Building Omnitone Locally

For the development, get a copy of the repository first and run the following script to build the library. Omnitone uses WebPack to compile the sources.

npm run build       # build omnitone library files.
npm run build-doc   # build JSDoc3 documentation.
npm run eslint      # Run ESLint against source files.

Test

Omnitone uses Travis and Karma test runner for the automated testing. To run the test suite locally, make sure to install dependencies before launch the local test runner. The test suite requires the promisifed version of OfflineAudioContext, so the Karma test runner will choose Chrome as a default test runner.

npm test

Local Testing on Linux

Since the test suite requires Chromium-based browser, the following set up might be necessary for Karma to run properly on Linux distros without Chromium-based browser.

# Tested with Ubuntu 16.04
sudo apt install chromium-browser
export CHROME_BIN=chromium-browser

Audio Codec Compatibility

Omnitone is designed to run on any browser that supports Web Audio API, however, it does not address the incompatibility issue around various media codecs in the browser.
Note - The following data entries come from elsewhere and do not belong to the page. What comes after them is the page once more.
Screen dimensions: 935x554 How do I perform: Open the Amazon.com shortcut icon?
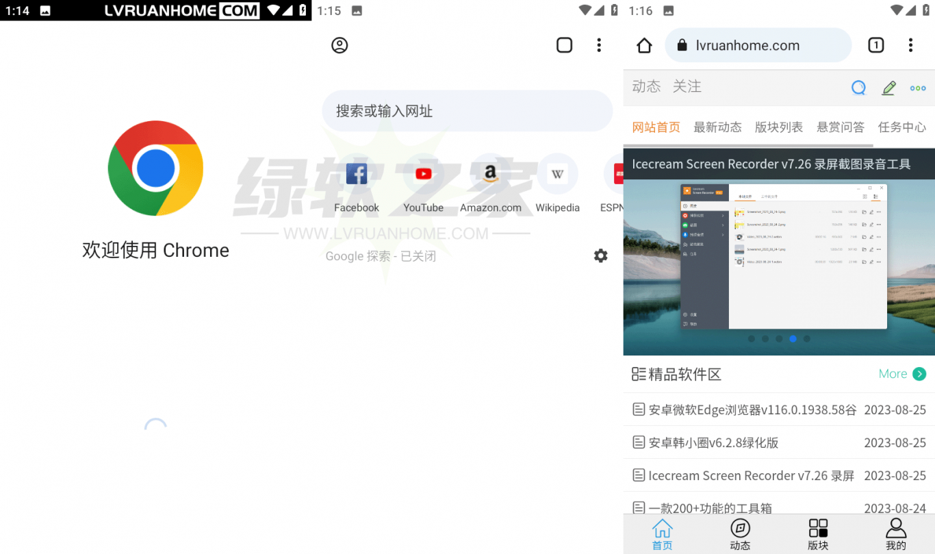(490, 174)
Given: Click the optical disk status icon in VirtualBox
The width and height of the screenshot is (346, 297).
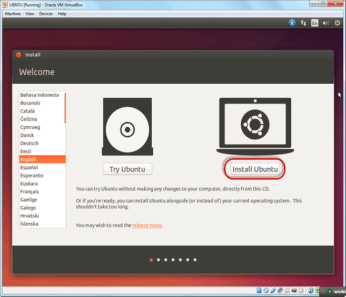Looking at the screenshot, I should coord(266,291).
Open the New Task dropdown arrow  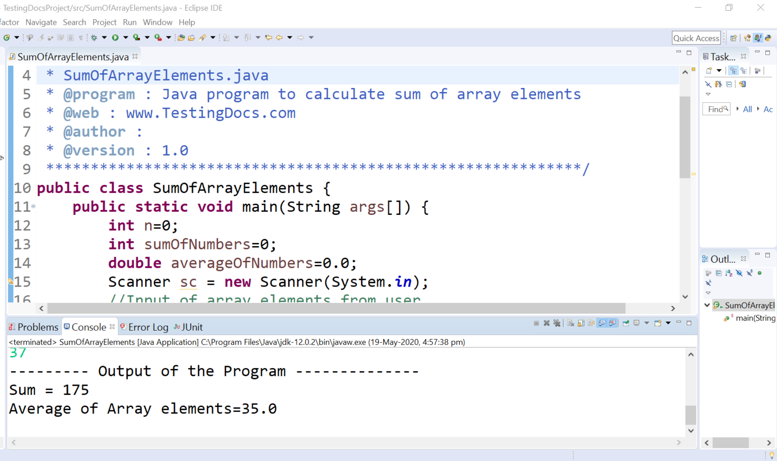(719, 71)
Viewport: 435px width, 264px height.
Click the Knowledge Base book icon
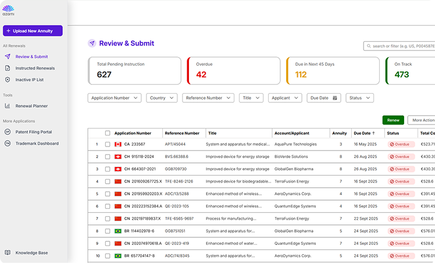[8, 253]
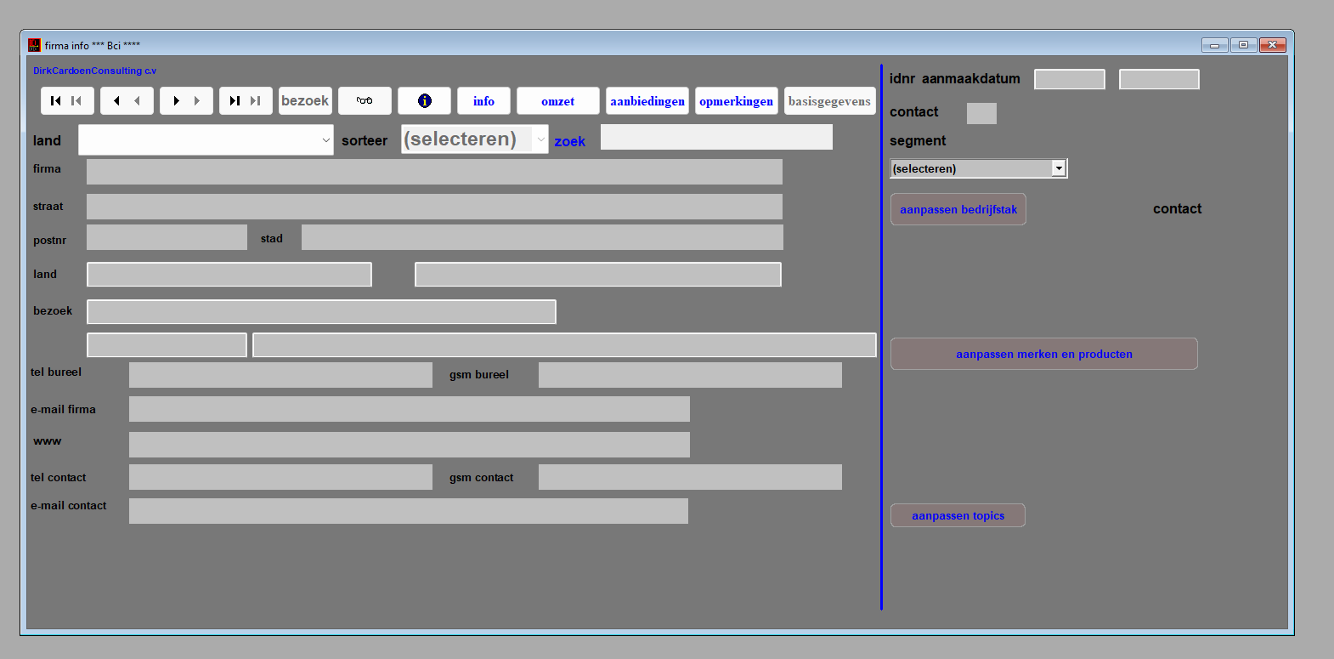Open the omzet tab
The width and height of the screenshot is (1334, 659).
[557, 101]
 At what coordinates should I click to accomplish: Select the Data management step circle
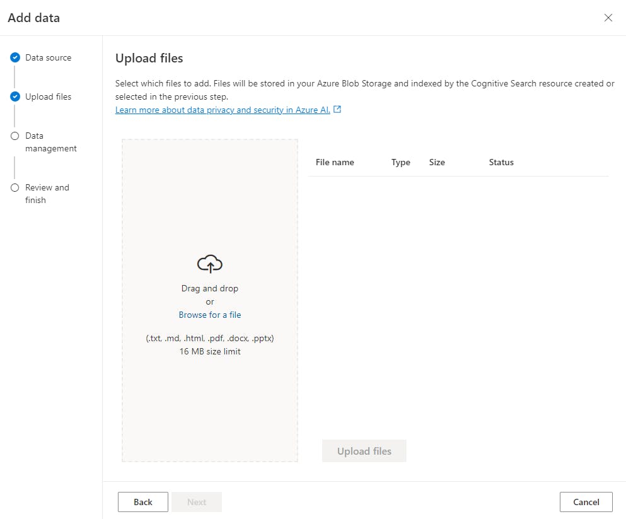click(x=15, y=136)
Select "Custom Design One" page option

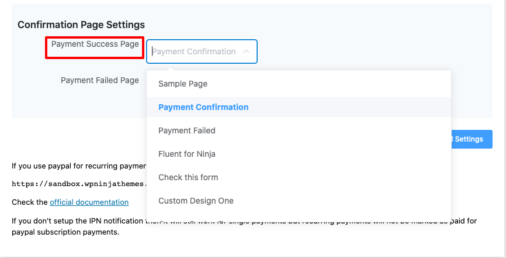tap(195, 201)
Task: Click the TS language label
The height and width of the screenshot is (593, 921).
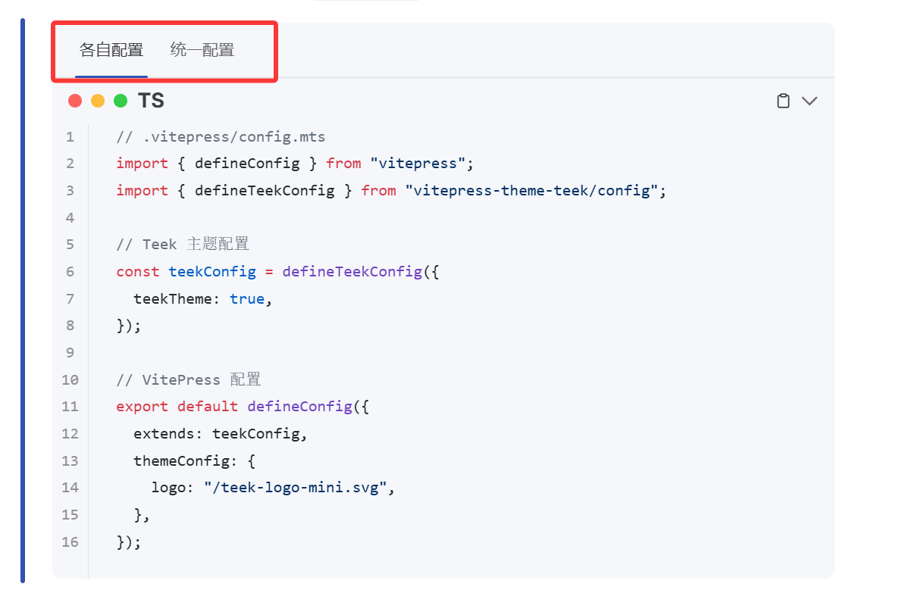Action: click(152, 101)
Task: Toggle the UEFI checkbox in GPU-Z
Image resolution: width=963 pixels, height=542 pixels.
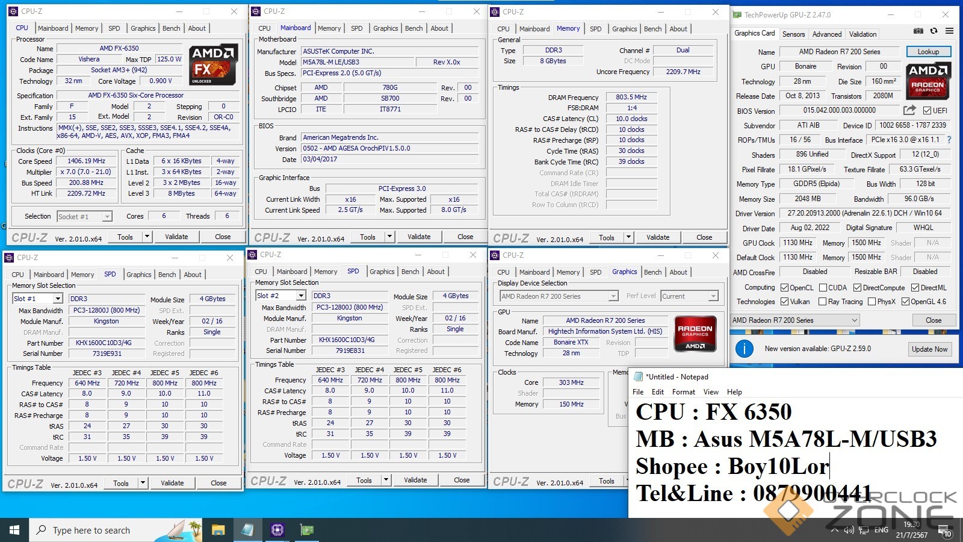Action: [927, 111]
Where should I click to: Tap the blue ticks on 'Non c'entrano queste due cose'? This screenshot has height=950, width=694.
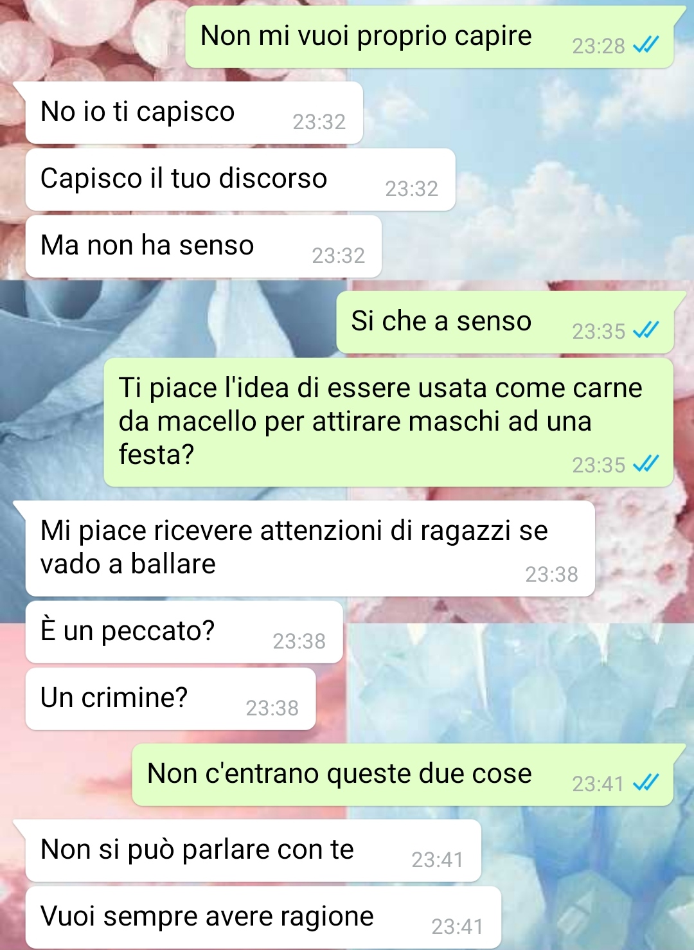coord(646,783)
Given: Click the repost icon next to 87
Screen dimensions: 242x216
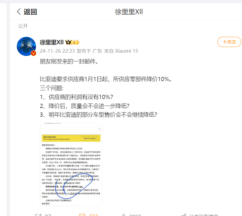Looking at the screenshot, I should pyautogui.click(x=38, y=215).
At the time of writing, the decoding of compressed multichannel audio with more than 3 channels via <video> or <audio> elements is not fully supported by the majority of mobile browsers.

Related Resources

Acknowledgments

Special thanks to Boris Smus, Brandon Jones, Dillon Cower, Drew Allen, Julius Kammerl and Marcin Gorzel for their help on this project. We are also grateful to Tim Fain and Jaunt VR for their permission to use beautiful VR contents in the demo.

Support

If you have found an error in this library, please file an issue at: https://github.com/GoogleChrome/omnitone/issues.

Patches are encouraged, and may be submitted by forking this project and submitting a pull request through GitHub. See CONTRIBUTING for more detail.

License

Copyright 2016 Google Inc. All Rights Reserved.

Licensed under the Apache License, Version 2.0 (the "License"); you may not use this file except in compliance with the License. You may obtain a copy of the License at

http://www.apache.org/licenses/LICENSE-2.0

Unless required by applicable law or agreed to in writing, software distributed under the License is distributed on an "AS IS" BASIS, WITHOUT WARRANTIES OR CONDITIONS OF ANY KIND, either express or implied. See the License for the specific language governing permissions and limitations under the License.